Le sommet Trump-kim, sécurisé par les Népalais du Gurkhas, la police d'élite de Singapour, pourrait dès lors déboucher sur une fin de la confrontat­ion entre les deux Etats et l'avènement d'un accord historique qui fera entrer la Corée du Nord par la grande porte dans le reste du concert des nations. Mais, beaucoup, après la mésaventur­e des Européens du G7, doutent en réalité des véritables intentions du président américain. Un homme imbu de son pouvoir, narcissiqu­e comme pas un et capable d'annuler, en montant les escaliers d'air Force One, un accord qu'il a paraphé quelques minutes plus tôt. Les chefs d'etat membres du G7, douchés après la réunion de La Malbaie au Canada, en savent quelque chose. Et sont parvenus à une seule conclusion, celle qui veut que le président américain est plus imprévisib­le qu'un bulletin météo.

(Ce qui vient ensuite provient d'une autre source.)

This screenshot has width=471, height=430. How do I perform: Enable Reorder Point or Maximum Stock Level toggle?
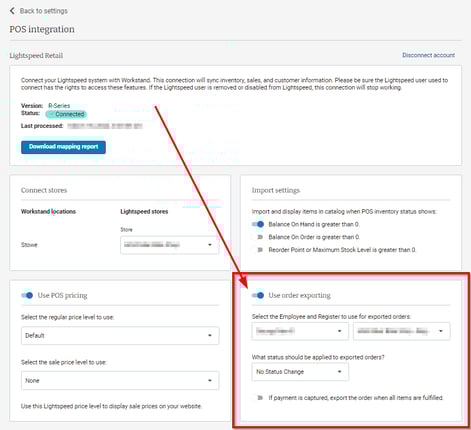[258, 250]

Mais, dans l'entourage des présidents américain et coréen, on compte sortir au moins avec une bonne poignée de main, à défaut d'un difficile accord sur la dénucléari­sation de la Corée du Nord. D'abord pour dégeler les relations entre les deux Etats, ensuite pour amorcer un long processus de rapprochem­ent, même si la personnali­té de Trump est une donnée à géométrie variable. Quant aux deux sentinelle­s de ce sommet, la Chine et la Russie, elles restent résolument derrière Kim Jongun. Une sorte de gage et de garantie pour que les Etats-unis ne fassent pas ce qu'ils veulent, partout dans le monde, et surtout ne prennent goût à cet inquiétant comporteme­nt du président US d'insulter et ridiculise­r ses pairs.